Phil Bowen remarked that ‘clearly people are pleading guilty to avoid the cost’ of the charge, before continuing, ‘this feels like the start of a plea bargaining system.’

Making reference to the Lord Chief Justice, who recently suggested that criminal and civil court fees risked ‘imperilling a core principle of Magna Carta’, Bowen said there was a risk of a defendant’s right to a fair trial being undermined under the charge regime.

‘I don’t believe you should be charged for using the courts whether you are guilty or not. How can you have a fair trial if you have a cost on it?’ he added.

Highlighting the increase in the number of unrepresented defendants in the courts, Gibbs said: ‘To pile on a financial complicating matter to people who are already totally at sea trying to represent themselves does threaten justice.’

Court reform

While referencing the recent example of homeless teenager Steffan Rowland Thomas, who was hit with a £150 charge at Swansea Magistrates Court for begging on the street, Crook described the justice system as ‘medieval’.

‘We have a medieval justice system and we are just piling stuff on top,’ said Crook. ‘We need fundamental reform of the lower courts.’

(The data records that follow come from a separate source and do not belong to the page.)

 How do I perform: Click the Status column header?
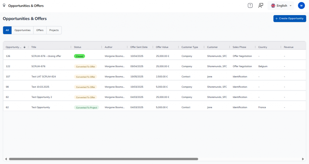click(x=78, y=47)
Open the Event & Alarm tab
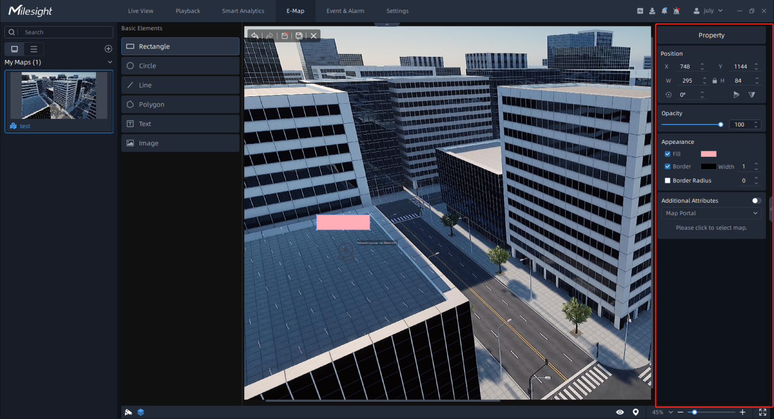Viewport: 774px width, 419px height. 345,10
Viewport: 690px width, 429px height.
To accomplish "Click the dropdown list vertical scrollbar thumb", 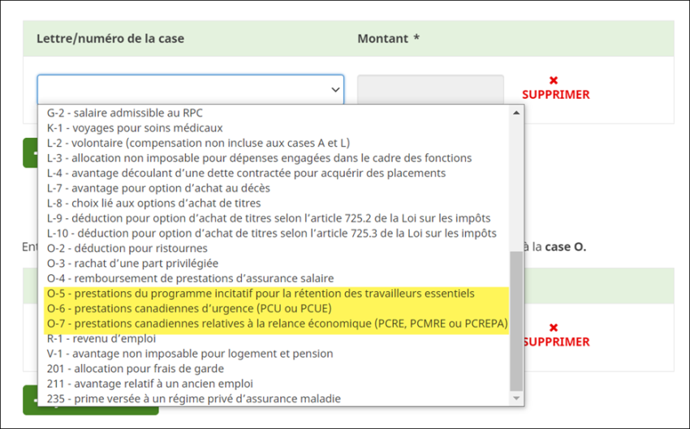I will click(516, 320).
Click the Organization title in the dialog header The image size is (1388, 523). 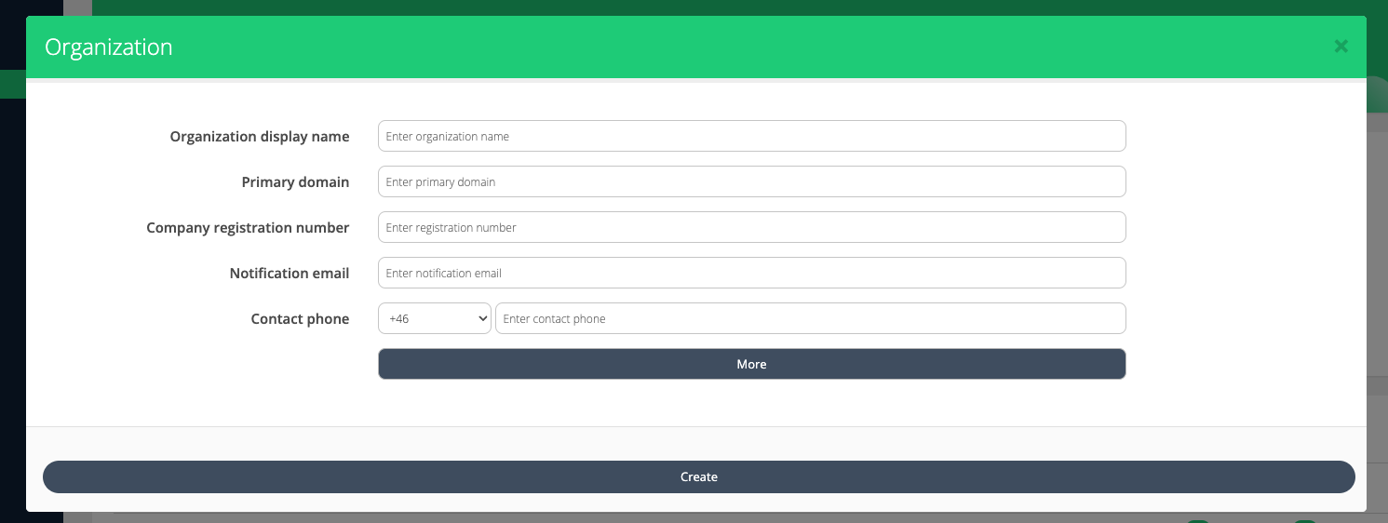click(x=108, y=47)
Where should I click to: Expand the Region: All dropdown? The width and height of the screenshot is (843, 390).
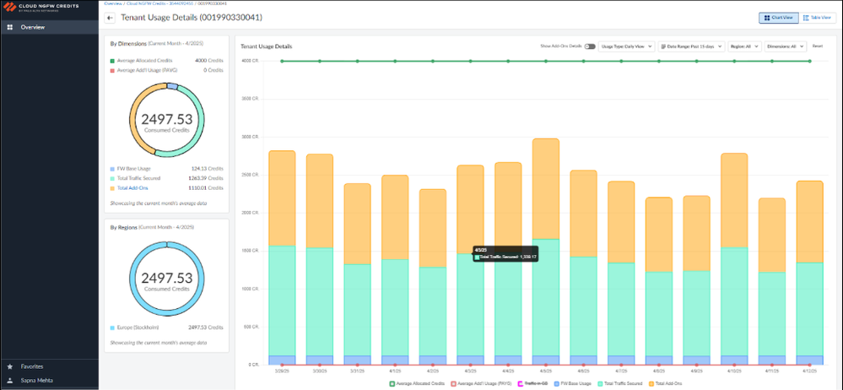coord(744,46)
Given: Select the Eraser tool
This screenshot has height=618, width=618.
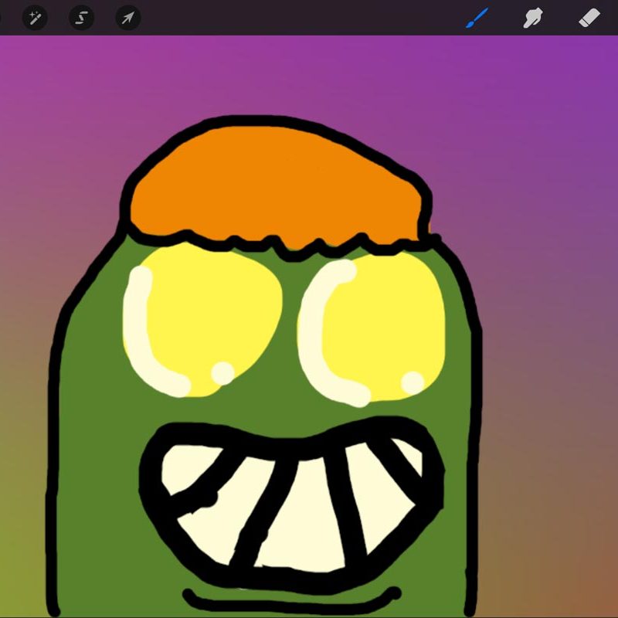Looking at the screenshot, I should (589, 17).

Commenting further on reform, Gibbs said the courts were not necessarily needed to deal with all offenders, citing Birmingham’s ‘Operation Turning Point’ as an example.

Under the experimental scheme, offenders who have not been previously been convicted at court are cost effectively dealt with by police-led offender management rather than by prosecution.

‘If the system embraced those kinds of initiatives, money could be saved,’ said Gibbs. ‘It doesn’t always have to go to court.’

Crook alluded to evidence-led policy being used to consider reform of the justice system.

‘We have a criminal justice system that is based on “I have a good idea” or “I feel strongly about this”. It is not a good way to develop justice,’ she opined.

Abolish or discretion?

The witnesses were unequivocal when asked by the committee what should happen to the criminal courts charge.

‘It needs to go,’ said Crook. ‘What do you do for people who have already had this imposed on them? You have people with chaotic lives who cannot comply with it. They are going to go to prison and still have this hanging over their heads. We need to suspend it immediately and work out how to abolish it.’

‘We need to abolish it and find the resources elsewhere,’ agreed Gibbs. ‘If you are going to keep it then you need some discretion.’

‘There are other ways the courts can generate revenues by collecting monies already owed to it,’ added Bowen. ‘That is where the energy should be. It seems odd to create a new revenue source.’

Giving evidence later in the session, chairman of the Magistrates’ Association, Richard Monkhouse, repeated his assertion that the charge was ‘tokenistic’ and called for greater discretion to be given to magistrates to apply the charge.

‘Our objections are to the impacts and to proportionality, not just in terms of ability to pay but in terms of particular types of offence,’ he said. ‘The disproportionality over different cases. The same charge is used on cases that would take a minute as it would cases that would take a whole day.’

Monkhouse added that some magistrates have refused to accept guilty pleas over concerns the defendant may be innocent and that the frequency seemed to be increasing.